Le Conseil déplore également le déséquilibre entre la part importante du texte consacrée aux procédures électorales et disciplinaires et celle, plus limitée, dédiée au développement professionnel, à la formation continue et à la viabilité économique des entreprises de presse. Il recommande de recentrer la loi sur la mission essentielle du CNP : garantir un journalisme libre, responsable et éthique.
Représentation et équilibre en question
L’un des points les plus sensibles concerne la composition du futur Conseil. Le projet réduit le nombre de membres de 21 à 19 et supprime la représentation de certaines institutions de la société civile, telles que le Conseil national des langues et de la culture marocaine, l’Union des écrivains du Maroc et l’Ordre des avocats. Pour le CESE, cette décision revient à écarter la voix du public, pourtant essentielle dans une instance chargée de protéger le droit des citoyens à une information fiable et pluraliste.
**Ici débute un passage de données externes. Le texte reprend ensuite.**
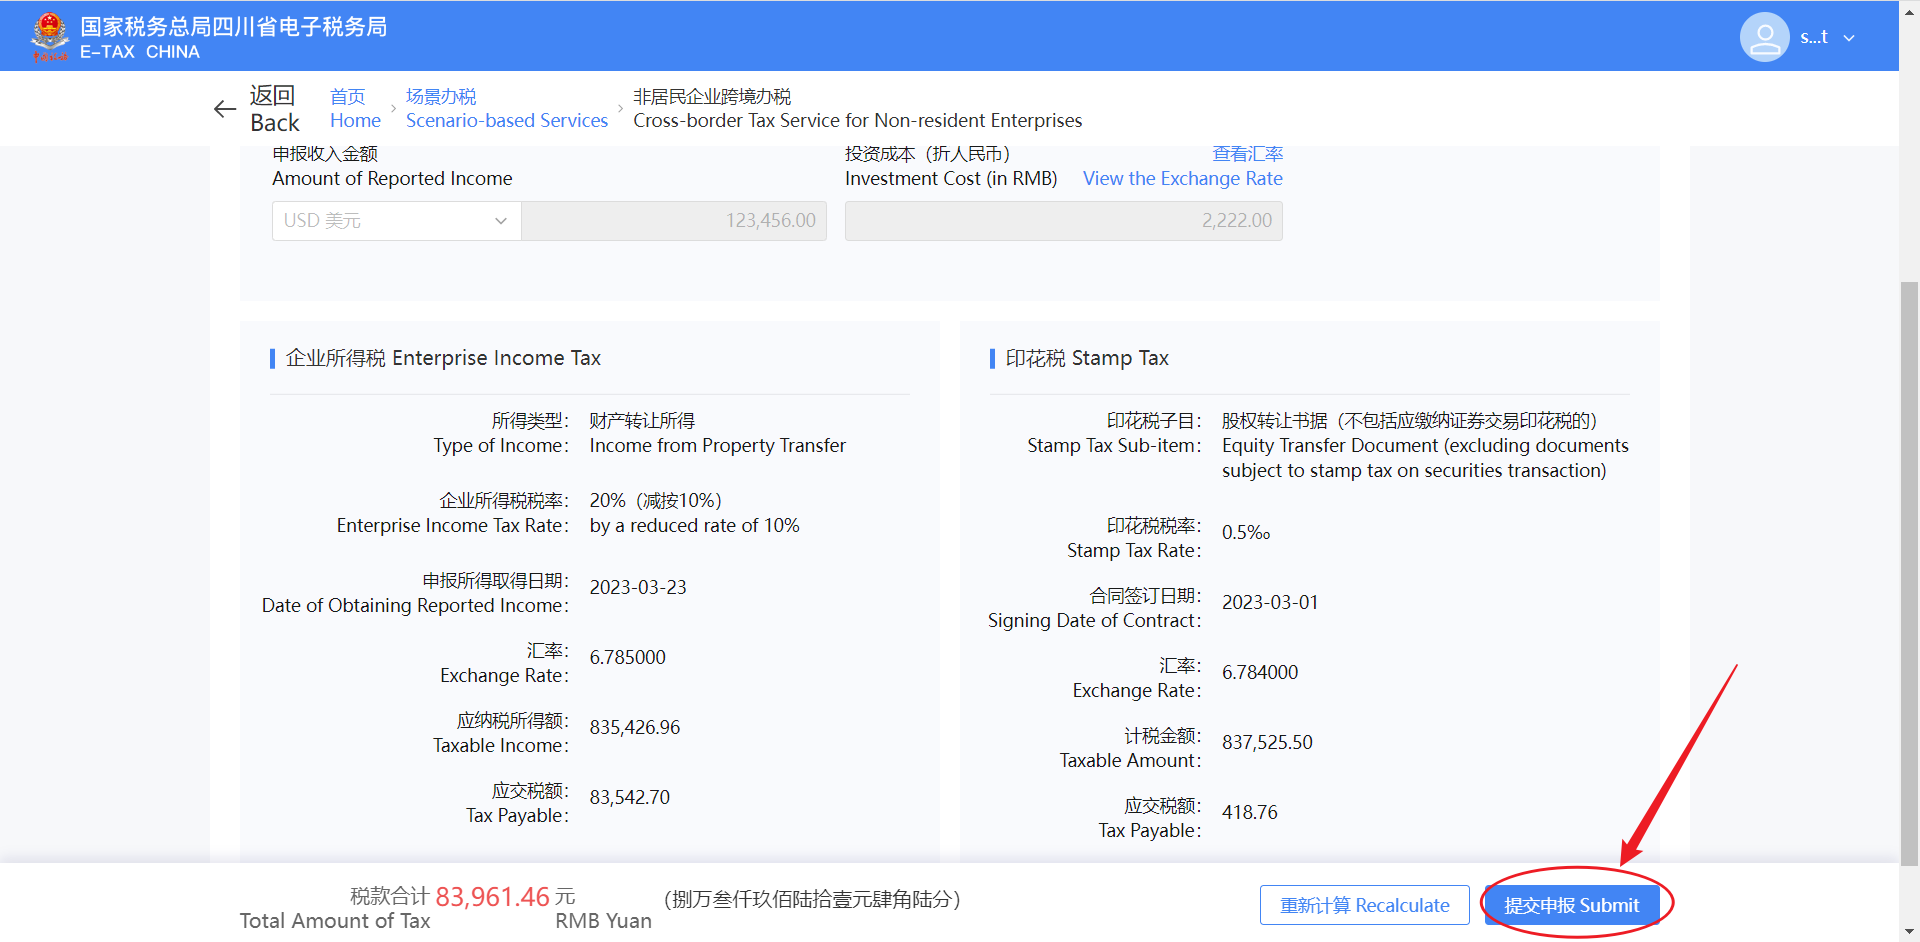Click the tax bureau emblem logo
Image resolution: width=1920 pixels, height=942 pixels.
(49, 37)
Le Conseil rappelle, à la lumière des expériences internationales, que la participation de représentants du public dans les organes d’autorégulation de la presse constitue une garantie démocratique contre les dérives internes du secteur. Elle favorise également la lutte contre les fausses informations, la diffamation et la désinformation.
Le CESE s’inquiète par ailleurs du déséquilibre entre les représentants des éditeurs et ceux des journalistes, les premiers étant plus nombreux dans la nouvelle composition. Une telle asymétrie, estime-t-il, pourrait compromettre l’impartialité des décisions disciplinaires ou éthiques.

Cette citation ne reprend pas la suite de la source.